Make an exact copy of all the records.
┌─ EXCERPTED RECORDS
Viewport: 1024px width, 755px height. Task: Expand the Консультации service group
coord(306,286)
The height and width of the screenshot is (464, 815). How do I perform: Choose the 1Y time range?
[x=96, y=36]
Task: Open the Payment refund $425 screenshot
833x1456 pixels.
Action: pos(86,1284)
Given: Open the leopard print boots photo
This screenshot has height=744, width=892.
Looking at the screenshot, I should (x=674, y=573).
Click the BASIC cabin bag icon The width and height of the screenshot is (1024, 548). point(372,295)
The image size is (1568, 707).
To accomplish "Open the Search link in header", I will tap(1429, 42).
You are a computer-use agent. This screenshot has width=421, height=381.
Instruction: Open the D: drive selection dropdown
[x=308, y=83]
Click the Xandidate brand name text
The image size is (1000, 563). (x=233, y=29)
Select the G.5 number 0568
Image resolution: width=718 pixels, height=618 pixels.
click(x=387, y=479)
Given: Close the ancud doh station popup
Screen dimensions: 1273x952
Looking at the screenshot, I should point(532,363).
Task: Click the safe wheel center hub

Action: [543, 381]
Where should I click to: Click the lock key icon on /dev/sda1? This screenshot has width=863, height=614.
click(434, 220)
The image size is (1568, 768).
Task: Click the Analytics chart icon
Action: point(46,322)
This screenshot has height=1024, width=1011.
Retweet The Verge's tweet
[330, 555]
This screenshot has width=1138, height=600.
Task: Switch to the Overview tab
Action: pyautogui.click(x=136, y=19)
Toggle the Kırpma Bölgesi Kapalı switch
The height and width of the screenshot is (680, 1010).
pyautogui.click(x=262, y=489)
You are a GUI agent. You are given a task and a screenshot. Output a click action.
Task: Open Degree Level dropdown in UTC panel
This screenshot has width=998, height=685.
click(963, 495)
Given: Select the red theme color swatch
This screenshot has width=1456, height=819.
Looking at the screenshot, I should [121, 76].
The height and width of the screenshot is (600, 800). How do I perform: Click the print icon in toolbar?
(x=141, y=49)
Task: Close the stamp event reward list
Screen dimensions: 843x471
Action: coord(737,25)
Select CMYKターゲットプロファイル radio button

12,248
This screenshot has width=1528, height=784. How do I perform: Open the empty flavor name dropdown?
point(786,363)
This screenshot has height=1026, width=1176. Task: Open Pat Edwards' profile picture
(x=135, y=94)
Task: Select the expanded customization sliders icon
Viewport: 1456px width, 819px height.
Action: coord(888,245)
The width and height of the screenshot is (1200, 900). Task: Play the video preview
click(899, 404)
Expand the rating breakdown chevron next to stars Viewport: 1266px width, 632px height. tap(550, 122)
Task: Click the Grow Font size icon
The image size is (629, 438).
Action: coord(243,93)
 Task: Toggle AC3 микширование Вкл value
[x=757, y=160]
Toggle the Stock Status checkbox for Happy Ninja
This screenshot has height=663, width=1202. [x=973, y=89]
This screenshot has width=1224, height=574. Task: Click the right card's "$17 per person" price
└─
* TASK RESULT *
Viewport: 1024px width, 755px height. Task: Expand the Консультации service group
coord(306,286)
The height and width of the screenshot is (464, 815). How do I perform: Choose the 1Y time range?
[x=96, y=36]
Task: Open the Payment refund $425 screenshot
833x1456 pixels.
Action: pos(86,1284)
Given: Open the leopard print boots photo
This screenshot has height=744, width=892.
Looking at the screenshot, I should (x=674, y=573).
Click the BASIC cabin bag icon The width and height of the screenshot is (1024, 548). point(372,295)
The image size is (1568, 707).
To accomplish "Open the Search link in header", I will tap(1429, 42).
You are a computer-use agent. This screenshot has width=421, height=381.
Instruction: Open the D: drive selection dropdown
[x=308, y=83]
Click the Xandidate brand name text
The image size is (1000, 563). (x=233, y=29)
Select the G.5 number 0568
Image resolution: width=718 pixels, height=618 pixels.
click(x=387, y=479)
Given: Close the ancud doh station popup
Screen dimensions: 1273x952
Looking at the screenshot, I should point(532,363).
Task: Click the safe wheel center hub

Action: [543, 381]
Where should I click to: Click the lock key icon on /dev/sda1? This screenshot has width=863, height=614.
click(434, 220)
The image size is (1568, 768).
Task: Click the Analytics chart icon
Action: point(46,322)
This screenshot has height=1024, width=1011.
Retweet The Verge's tweet
[330, 555]
This screenshot has width=1138, height=600.
Task: Switch to the Overview tab
Action: pyautogui.click(x=136, y=19)
Toggle the Kırpma Bölgesi Kapalı switch
The height and width of the screenshot is (680, 1010).
pyautogui.click(x=262, y=489)
You are a GUI agent. You are given a task and a screenshot. Output a click action.
Task: Open Degree Level dropdown in UTC panel
This screenshot has width=998, height=685.
click(963, 495)
Given: Select the red theme color swatch
This screenshot has width=1456, height=819.
Looking at the screenshot, I should [121, 76].
The height and width of the screenshot is (600, 800). How do I perform: Click the print icon in toolbar?
(x=141, y=49)
Task: Close the stamp event reward list
Screen dimensions: 843x471
Action: coord(737,25)
Select CMYKターゲットプロファイル radio button

12,248
This screenshot has width=1528, height=784. How do I perform: Open the empty flavor name dropdown?
point(786,363)
This screenshot has height=1026, width=1176. Task: Open Pat Edwards' profile picture
(x=135, y=94)
Task: Select the expanded customization sliders icon
Viewport: 1456px width, 819px height.
Action: coord(888,245)
The width and height of the screenshot is (1200, 900). Task: Play the video preview
click(899, 404)
Expand the rating breakdown chevron next to stars Viewport: 1266px width, 632px height. tap(550, 122)
Task: Click the Grow Font size icon
The image size is (629, 438).
Action: coord(243,93)
 Task: Toggle AC3 микширование Вкл value
[x=757, y=160]
Toggle the Stock Status checkbox for Happy Ninja
This screenshot has height=663, width=1202. [x=973, y=89]
This screenshot has width=1224, height=574. Task: Click the right card's "$17 per person" price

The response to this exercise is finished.